T I C K T O C K, T I C K T O C K
We really don’t need a clock
to tell us that even now
WE ARE
a
W A S
Second by Second
It shouts out us. . .
M O C K S U S
and then Billy Collins,
Poet Laureate of the United States from 2001-2003
not-so-gently-reminds-us-of
T H E P R E S E N T
Much has been said about being in the present.
It’s the place to be, according to the gurus,
like the latest club on the downtown scene,
but no one, it seems, is able to give you directions.
It doesn’t seem desirable or even possible
to wake up every morning and begin
leaping from one second into the next
until you fall exhausted back into bed.
Plush, there’d be no past
with so many scenes to savor and regret,
and no future, the place you will die
but not before flying around with a jet-pack.
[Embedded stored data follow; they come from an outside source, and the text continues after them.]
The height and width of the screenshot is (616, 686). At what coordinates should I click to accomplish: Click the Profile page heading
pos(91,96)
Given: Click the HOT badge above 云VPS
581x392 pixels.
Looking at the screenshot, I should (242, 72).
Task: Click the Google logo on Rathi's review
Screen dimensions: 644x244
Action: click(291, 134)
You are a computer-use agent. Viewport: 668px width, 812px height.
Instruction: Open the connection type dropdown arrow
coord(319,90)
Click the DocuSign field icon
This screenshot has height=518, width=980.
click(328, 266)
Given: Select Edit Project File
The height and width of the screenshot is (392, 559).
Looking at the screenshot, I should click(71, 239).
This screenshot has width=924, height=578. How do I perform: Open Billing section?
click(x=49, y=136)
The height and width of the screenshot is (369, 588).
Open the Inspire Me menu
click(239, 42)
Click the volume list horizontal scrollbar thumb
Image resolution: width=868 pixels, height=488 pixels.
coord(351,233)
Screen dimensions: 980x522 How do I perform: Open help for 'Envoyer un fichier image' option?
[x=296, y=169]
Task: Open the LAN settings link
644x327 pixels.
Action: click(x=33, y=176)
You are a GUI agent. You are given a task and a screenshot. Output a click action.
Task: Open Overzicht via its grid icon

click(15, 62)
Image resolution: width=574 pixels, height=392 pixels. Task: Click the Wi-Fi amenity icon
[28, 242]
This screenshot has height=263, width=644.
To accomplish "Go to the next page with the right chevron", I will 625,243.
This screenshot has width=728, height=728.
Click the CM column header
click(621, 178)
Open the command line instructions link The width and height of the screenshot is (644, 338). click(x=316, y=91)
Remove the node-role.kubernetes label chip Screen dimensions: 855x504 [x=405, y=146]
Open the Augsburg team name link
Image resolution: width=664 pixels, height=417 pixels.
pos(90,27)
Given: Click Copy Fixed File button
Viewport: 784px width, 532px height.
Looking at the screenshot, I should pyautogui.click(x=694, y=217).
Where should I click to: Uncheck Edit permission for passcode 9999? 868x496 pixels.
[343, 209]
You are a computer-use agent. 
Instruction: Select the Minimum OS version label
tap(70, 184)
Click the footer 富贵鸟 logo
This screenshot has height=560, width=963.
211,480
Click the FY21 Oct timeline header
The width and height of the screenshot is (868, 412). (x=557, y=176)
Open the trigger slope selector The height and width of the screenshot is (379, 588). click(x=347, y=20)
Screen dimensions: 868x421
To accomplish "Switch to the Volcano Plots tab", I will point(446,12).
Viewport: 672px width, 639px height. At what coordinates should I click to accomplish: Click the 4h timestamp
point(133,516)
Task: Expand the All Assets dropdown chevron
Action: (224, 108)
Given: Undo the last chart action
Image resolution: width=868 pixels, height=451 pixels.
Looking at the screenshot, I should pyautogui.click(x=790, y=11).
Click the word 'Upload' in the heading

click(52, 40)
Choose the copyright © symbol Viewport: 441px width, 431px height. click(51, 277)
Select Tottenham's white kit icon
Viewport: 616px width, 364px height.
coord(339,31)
The trouble with the present is
that it’s always in a state of vanishing.
Take the second it takes to end
this sentence with a period–already gone.
What about the moment that exists
between banging your thumb
with a hammer and realizing
you are in a whole lot of pain?
What about the one that occurs
after you hear the punch line
but before you get the joke?
Is the where the wise men want us to live
in that intervening tick, the time slot
that occurs after you have spent hours
searching downtown for that new club
and just before you die up and head back home?
(THE RAIN IN PORTUGAL, Random House, 2016)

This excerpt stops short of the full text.